Lembro-me de Francisco Sá Carneiro e de Cavaco Silva a fazerem isso, eu estava lá. Vi, in loco e ao vivo, a capacidade de produzir esse indefinível ímpeto interior capaz de arrebatar um eleitor, acordar um “instalado”, ou retirar um indeciso da sua ilha deserta. Não tenho visto António Costa a ser capaz de nada disto. (E porque anda ele tão só? Para onde foi o PS?)
Anda por aí, nos “mentideros” mais politizados ou informados, um debate e não ocioso: Costa já era “este” político que agora nos entra casa dentro aos saltos ou… o que é que (lhe) aconteceu?
Note-se que a pergunta é a favor do líder do PS, ninguém a faria a propósito de um qualquer Marinho Pinto, ou perderia tempo com um político de segunda.
Como indiscutivelmente pertenço ao grupo do “o que é que lhe aconteceu?”, tenho pasmado com tanto erro no diagnóstico e tão pouco recomendáveis terapias. A escassos metros e minutos do desfecho do seu combate decisivo, insisto: “o que é que lhe aconteceu”?
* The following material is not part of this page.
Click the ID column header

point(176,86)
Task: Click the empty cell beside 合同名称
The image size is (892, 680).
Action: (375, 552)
Talvez muito simplesmente isto: é de outra geração política, tem ideias feitas, segue padrões velhos, usa instrumentos políticos (e pessoas!) datadas, recorre a manhas que não interessam a um eleitorado que passou o Cabo das Tormentas, nem interpelam um país que está a mudar de cultura, mesmo que quase imperceptivelmente.
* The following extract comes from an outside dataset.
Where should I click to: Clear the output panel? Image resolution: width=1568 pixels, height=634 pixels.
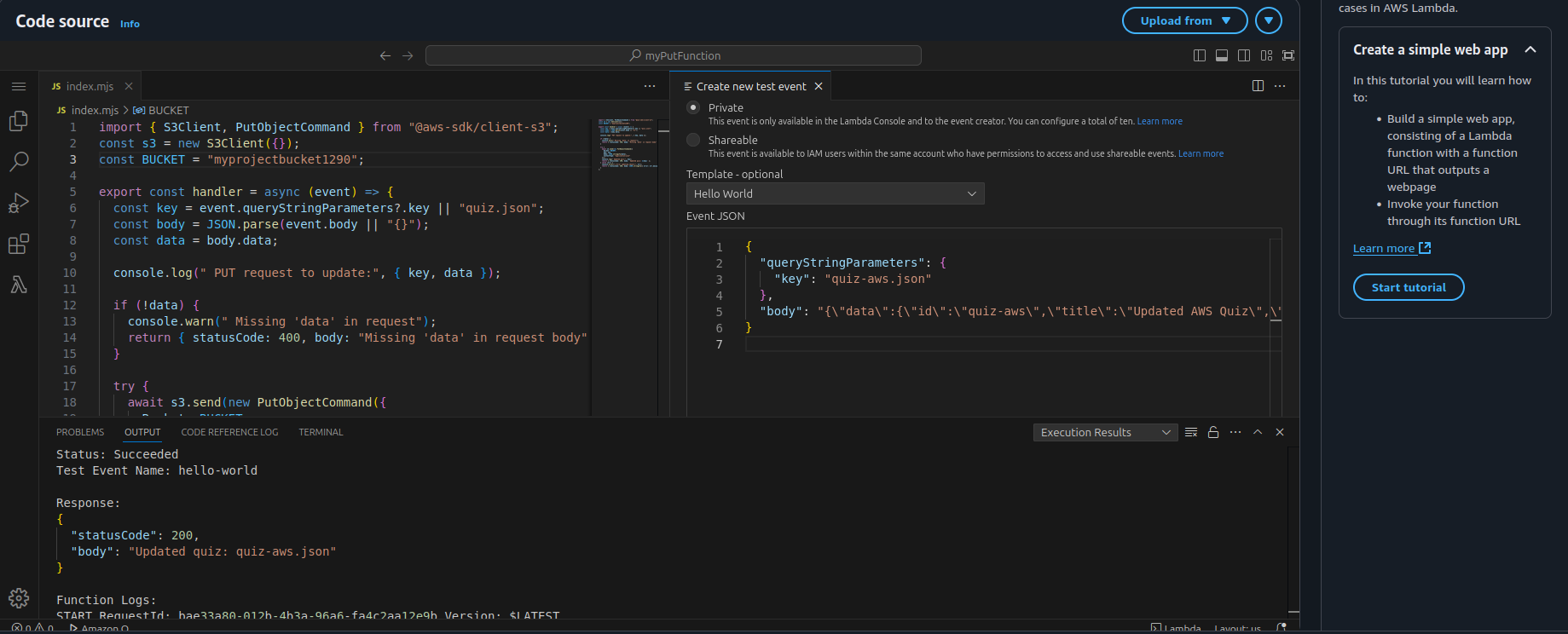click(x=1191, y=433)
Cometendo o imperdoável erro político de se achar por antecipação o dono do eleitorado central, abriu as janelas à esquerda da esquerda, começando logo por extraordinariamente marcar presença no Congresso do “Livre” no Outono de 2014. E depois, em Janeiro de 2015, por irresponsavelmente perder a cabeça com a vitória do Syriza, exibindo publicamente o seu júbilo de adolescente. E depois por anunciar vetos a Orçamentos desconhecidos e recusas a acordos políticos por definir. Fui-me espantando de vez para vez, não era este político que tinha na cabeça quando tudo isto começou, em Maio de 2015, no jardim da Ribeira das Naus.
Que esquisito. Tanto nevoeiro que entrou.
Se a este estado de coisas juntarmos a terrível crise da social-democracia tão penalizada recentemente, sem discurso, sem espaço, sem pontos cardeais e à procura de uma saída de socorro, concluir-se-á que resta pouco folêgo a esta família portuguesa, socialista e desunida.
Quer dizer que o PS já perdeu as eleições? Não. Quero apenas dizer que o nevoeiro estacionou, baixo, espesso, sobre o partido. Mas até às 18 horas e cinquenta e nove minutos do dia 4 de outubro, tudo é possível porque estamos a falar de política. O que eu quero dizer, isso sim, é que quem disse (aos socialistas) que era fácil ganhar estas eleições (e com que prosápia se comportaram!) se enganou com estrépito e alarde.
Escolher não é uma brincadeira de crianças. Tudo isto torna o progresso e o sucesso de Costa muito difíceis. Ele agravou as dificuldades, entrando em cena pela esquerda alta – quando é ao centro que as eleições se ganham.